───── DATA SHOWN
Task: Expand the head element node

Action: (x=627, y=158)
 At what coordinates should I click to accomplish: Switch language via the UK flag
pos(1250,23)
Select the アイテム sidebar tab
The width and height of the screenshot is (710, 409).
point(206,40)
──────────
WHAT YOU WILL DO. Go through the records above and repeat each one exactly.

RESPONSE BELOW.
Task: Expand the head element node

Action: (x=627, y=158)
 At what coordinates should I click to accomplish: Switch language via the UK flag
pos(1250,23)
Select the アイテム sidebar tab
The width and height of the screenshot is (710, 409).
point(206,40)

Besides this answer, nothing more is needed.